Supervisory Board Committees
The Supervisory Board has established three permanent committees: the Audit Committee, the Nomination Committee and the Remuneration Committee. This section explains aspects of the governance and roles and responsibilities of these committees. Information on the work, composition and attendance of the Supervisory Board members at the meetings of the committees during the year is set out in the Report of the Supervisory Board.
Each committee has a charter describing its role and responsibilities, as well as the manner in which it discharges its duties and reports to the full Supervisory Board. These charters are included in the Supervisory Board Rules of Procedure. The committees report on their deliberations and findings to the full Supervisory Board.

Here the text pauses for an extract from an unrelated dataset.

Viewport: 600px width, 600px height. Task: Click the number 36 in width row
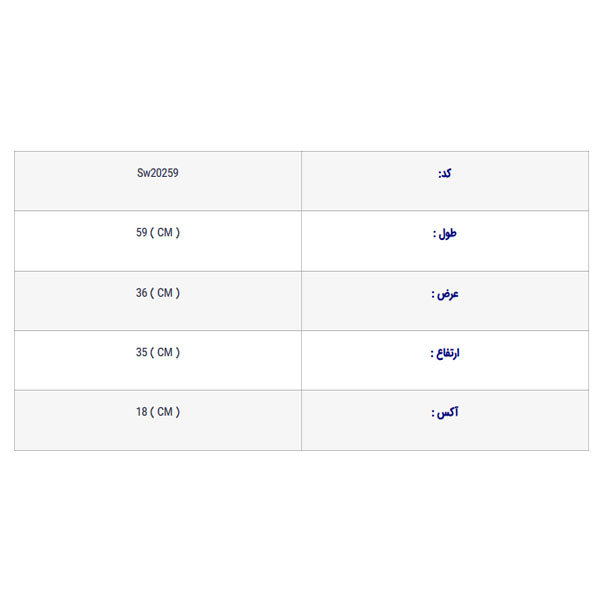(142, 293)
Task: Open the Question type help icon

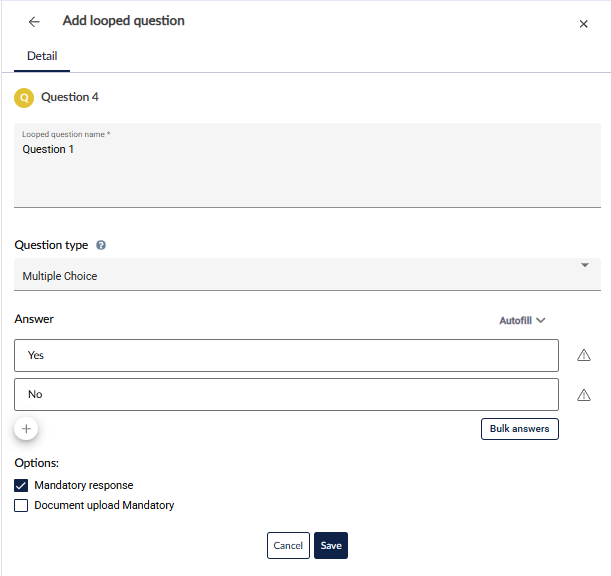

In 2017, the Supervisory Board also established a temporary committee – the Shareholders Relations Committee. Its role is to oversee the strengthening of AkzoNobel’s relationship with shareholders and review relevant feedback from the investor community. The committee reports on its deliberations and findings to the full Supervisory Board. The Shareholders Relations Committee comprises Mr. Verwaayen (Chairman), Mr. Burgmans, Dr. Kirby and Mr. Grote, with three meetings being held in 2017. David Mayhew and the team at JP Morgan Cazenove have been appointed as advisors to this committee, with Mr. Lloyd Midwinter (AkzoNobel’s Director of Investor Relations) acting as Secretary.
The Audit Committee assists the Supervisory Board in overseeing the quality and integrity of the accounting, reporting, risk management and internal control practices of the company, as well as the company’s compliance with legal and regulatory requirements, the performance of the Internal Audit function and the qualifications, performance and independence of the external auditor. The Audit Committee has a role in assessing the quality and integrity of reporting on sustainability performance and takes an active role in reviewing the company’s sustainability performance data.
As a rule, the CFO, the Group Controller, the Corporate Director of Internal Audit and the lead partner of the external auditor attend all regular meetings. After most Audit Committee meetings, members hold a separate meeting with only the internal auditor present, a separate meeting with only the external auditor present and sessions with only Audit Committee members in attendance. In addition, there are regular meetings with only Audit Committee members and the CFO present. Other members of the Executive Committee attend as and when requested. The General Counsel reports to the Audit Committee on compliance matters at every regular Audit Committee meeting and provides a claim and liability report to the Audit Committee once a year. The Chairman of the Audit Committee is primarily responsible for the proper functioning of the Audit Committee and reports the activities and findings of the committee to the Supervisory Board, which discusses these activities and findings when necessary. The Chairman also initiates the evaluation of the functioning of the Audit Committee and its individual members, without members of the Board of Management being present.
The Nomination Committee focuses on drawing up selection criteria and appointment procedures for Supervisory Board and Board of Management members. The Nomination Committee assesses the size and composition of both Boards, evaluates the functioning of the individual members, makes proposals for appointments and reappointments and supervises the Board of Management on the selection of senior management. The Nomination Committee also considers appointments by the CEO of Executive Committee members who are not also a member of the Board of Management. When selecting candidates for appointment to the Supervisory Board, account is taken of the Supervisory Board profile, the diversity requirements of the Dutch Civil Code and the Code, as well as the need for knowledge of the markets in which the company operates and insights from other markets and non-operational areas.
The Remuneration Committee is responsible for making proposals to the Supervisory Board on the Remuneration Policy for the Board of Management, for overseeing the remuneration of the individual members of the Board of Management and the other members of the Executive Committee and for overseeing the remuneration schemes for AkzoNobel executives involving the company’s shares. The Remuneration Committee conducts periodic reviews of the performance of the members of the Board of Management and the Executive Committee. The Remuneration Committee also reviews the remuneration of the members of the Supervisory Board and prepares proposals for adjustments, if necessary.